## Your objective
The answer is every line of the records that holds the word "computer", copied in full.

Stored items:
━━━━━━

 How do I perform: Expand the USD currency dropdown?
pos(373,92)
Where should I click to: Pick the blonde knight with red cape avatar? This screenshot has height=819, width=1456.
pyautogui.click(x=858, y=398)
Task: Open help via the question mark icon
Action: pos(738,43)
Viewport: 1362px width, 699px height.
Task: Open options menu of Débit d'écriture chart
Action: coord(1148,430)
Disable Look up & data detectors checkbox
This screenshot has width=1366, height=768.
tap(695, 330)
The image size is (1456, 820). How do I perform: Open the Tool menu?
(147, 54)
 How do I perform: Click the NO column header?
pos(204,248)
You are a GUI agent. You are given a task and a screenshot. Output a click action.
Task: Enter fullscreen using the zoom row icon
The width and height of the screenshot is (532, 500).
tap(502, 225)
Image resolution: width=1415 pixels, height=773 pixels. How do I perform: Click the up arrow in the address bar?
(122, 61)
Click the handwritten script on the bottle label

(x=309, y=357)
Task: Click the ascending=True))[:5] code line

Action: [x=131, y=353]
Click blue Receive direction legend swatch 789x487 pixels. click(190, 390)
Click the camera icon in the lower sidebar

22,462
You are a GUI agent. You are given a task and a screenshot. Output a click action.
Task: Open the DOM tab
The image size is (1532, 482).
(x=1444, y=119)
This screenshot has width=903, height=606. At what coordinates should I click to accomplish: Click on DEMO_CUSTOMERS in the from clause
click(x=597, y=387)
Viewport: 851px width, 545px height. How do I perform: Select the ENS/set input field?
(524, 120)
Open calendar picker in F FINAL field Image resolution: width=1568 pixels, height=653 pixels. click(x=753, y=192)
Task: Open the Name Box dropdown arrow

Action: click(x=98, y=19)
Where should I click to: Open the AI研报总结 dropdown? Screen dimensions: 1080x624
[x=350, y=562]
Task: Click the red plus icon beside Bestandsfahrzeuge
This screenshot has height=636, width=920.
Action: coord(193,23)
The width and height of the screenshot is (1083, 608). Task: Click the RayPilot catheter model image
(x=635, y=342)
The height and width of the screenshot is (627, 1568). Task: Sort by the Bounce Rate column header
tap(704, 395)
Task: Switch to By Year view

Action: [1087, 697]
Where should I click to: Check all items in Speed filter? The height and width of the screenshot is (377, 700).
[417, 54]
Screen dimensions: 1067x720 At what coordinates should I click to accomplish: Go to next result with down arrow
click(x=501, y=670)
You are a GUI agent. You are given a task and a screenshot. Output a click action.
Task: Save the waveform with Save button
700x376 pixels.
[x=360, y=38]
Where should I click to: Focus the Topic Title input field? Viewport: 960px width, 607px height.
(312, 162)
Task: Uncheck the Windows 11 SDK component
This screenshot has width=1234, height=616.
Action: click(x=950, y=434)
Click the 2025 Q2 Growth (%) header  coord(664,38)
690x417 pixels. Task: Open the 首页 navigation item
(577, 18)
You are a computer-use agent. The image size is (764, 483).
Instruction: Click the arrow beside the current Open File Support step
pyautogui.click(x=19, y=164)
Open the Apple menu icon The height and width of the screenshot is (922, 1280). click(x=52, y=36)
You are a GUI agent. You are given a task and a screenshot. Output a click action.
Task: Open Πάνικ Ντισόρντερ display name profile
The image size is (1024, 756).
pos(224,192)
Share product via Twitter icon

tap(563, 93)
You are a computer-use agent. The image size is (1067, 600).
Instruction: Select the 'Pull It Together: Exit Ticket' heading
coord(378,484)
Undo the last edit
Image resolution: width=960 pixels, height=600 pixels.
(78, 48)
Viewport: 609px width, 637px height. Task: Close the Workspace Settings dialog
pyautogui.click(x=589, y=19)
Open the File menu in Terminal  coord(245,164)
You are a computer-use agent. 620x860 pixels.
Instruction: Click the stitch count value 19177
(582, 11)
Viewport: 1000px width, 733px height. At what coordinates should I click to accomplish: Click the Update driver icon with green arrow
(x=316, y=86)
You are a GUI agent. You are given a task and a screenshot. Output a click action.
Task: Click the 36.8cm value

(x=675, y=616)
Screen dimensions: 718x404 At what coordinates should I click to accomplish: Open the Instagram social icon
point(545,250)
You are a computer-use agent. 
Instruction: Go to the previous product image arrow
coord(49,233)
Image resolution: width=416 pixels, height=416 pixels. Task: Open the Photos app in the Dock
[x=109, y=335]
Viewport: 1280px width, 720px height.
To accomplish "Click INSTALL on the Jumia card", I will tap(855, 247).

━━━━━━

## Expected output
You are a computer-use agent. The image size is (764, 483).
You are a computer-use agent. The image size is (1067, 600).
You are a computer-use agent. 620x860 pixels.
You are a computer-use agent. 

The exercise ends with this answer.